■ Provided text ■

The book was published in 1989 and while reading the passage below you might sense that since that time there has been a leveling of our regard toward enlightenment (it's not capitalized anymore), spiritual practices and experiences, and self-realized people. It's all kinda become, "Yeah, okay, whatever." It's just not a big magilla for us anymore. In other words, the timeless truths that Hixon sets forth below are placed in a setting that is now more or less out of fashion. What does that say for today's settings for expressions of truth? They too are only fashion. And with the internet, ways of setting forth truth are burned up and rendered quaint literally seconds after they appear. Tony Parsons and Sailor Bob Adamson and that whole gang of extreme nondualists are making fashion statements. They are supermodels. The Highlights is Fashion TV. Silk is the fundamental substance and great designers and models do with the silk what seems right at any moment in time.
The book is out of print, but several used copies are available through Amazon.com: http://snipurl.com/ke3e
Lex Hixon has appeared in about a dozen past Highlights, which you'll find by entering "hixon" into the nonduality.com search engine: http://nonduality.com/search.htm or http://nonduality.com/hlhome.htm.
Ramana once
remarked: "Realization consists only in getting rid of the
false idea that one is not realized." When liberated from
this false notion by Ramana's illumined affirmation, we recognize
Consciousness itself to be the ultimate fulfillment that human
beings have endlessly sought. Our daily consciousness is
intrinsically Ultimate Consciousness. This insight, which is the
dawning of Enlightenment, need not change any appearing
structures. One need not be transformed from a lawyer working in
the city to a monk or nun meditating in the mountains. No form of
creativity is inhibited by the realization that the goal of all
life has always been attained as primal awareness. Life is now no
longer regarded primarily as evolution but as play.

■ Data ■
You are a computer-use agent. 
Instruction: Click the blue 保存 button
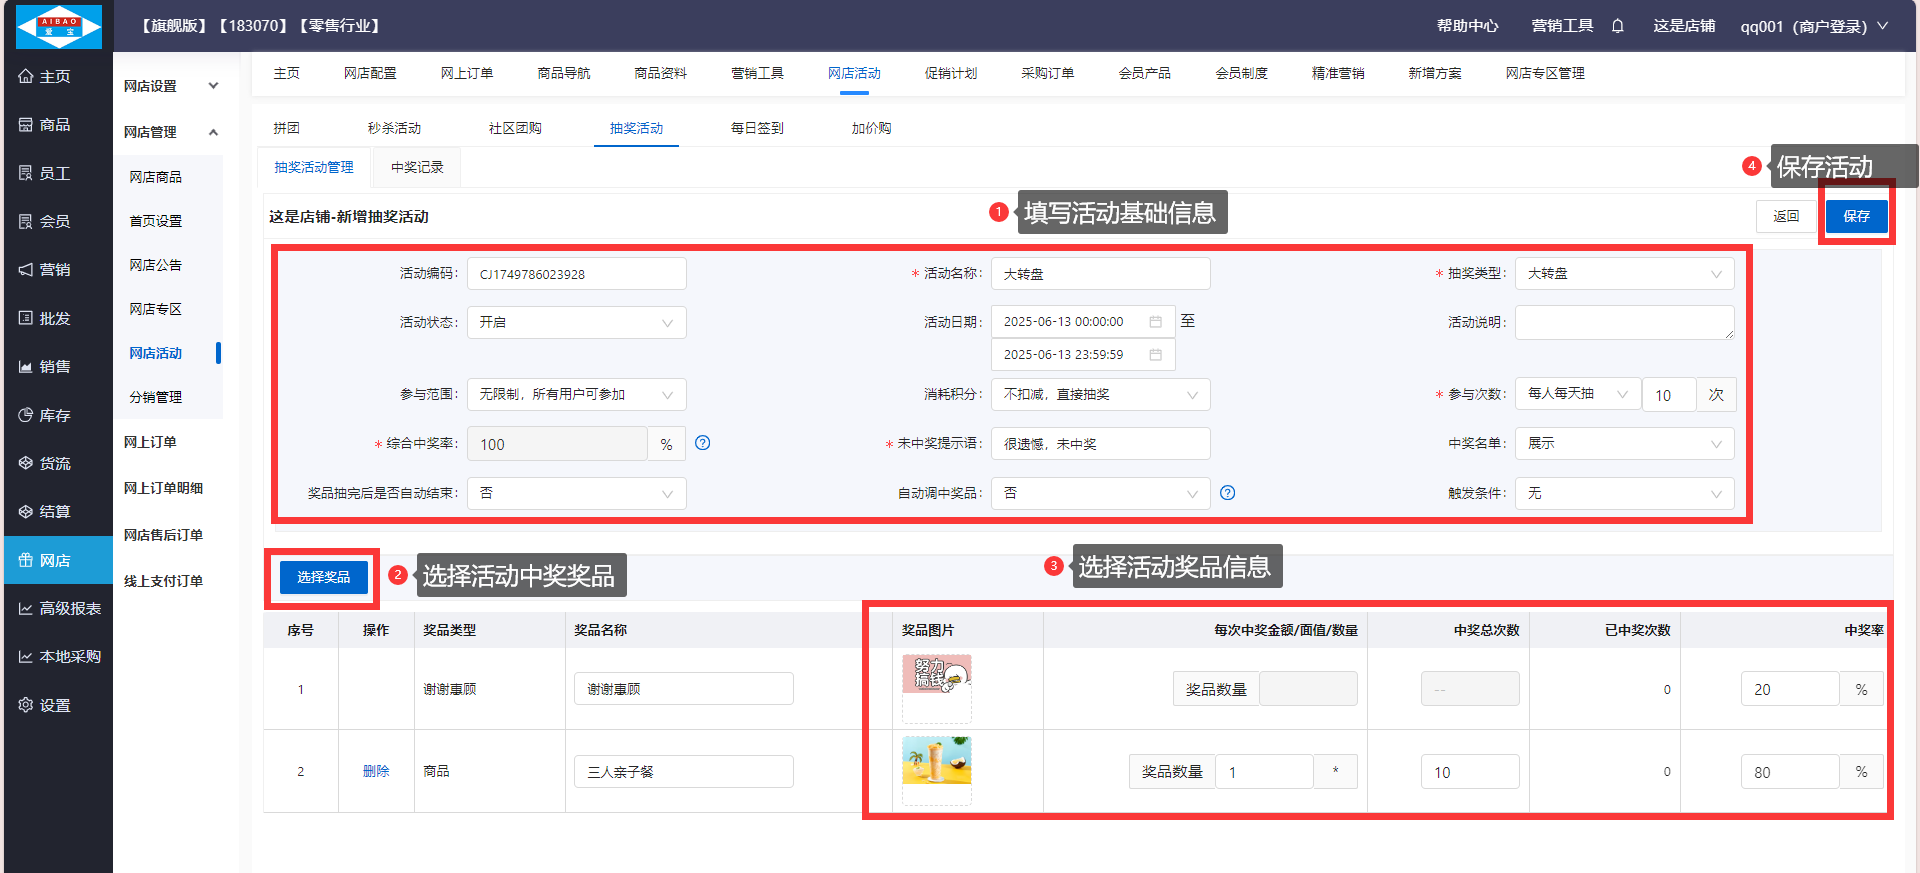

* * *

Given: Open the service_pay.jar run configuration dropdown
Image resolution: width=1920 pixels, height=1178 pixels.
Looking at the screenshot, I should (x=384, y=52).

■ Short problem ■
Answer these questions using the text on enlightenment.
1. In what year was the book published?
2. According to Ramana's remark, what does realization consist only in?
3. Life is no longer regarded primarily as what, and how is it regarded instead?

■ Solution for this task ■
1. 1989
2. Getting rid of the false idea that one is not realized.
3. It is no longer regarded primarily as evolution; it is regarded as play.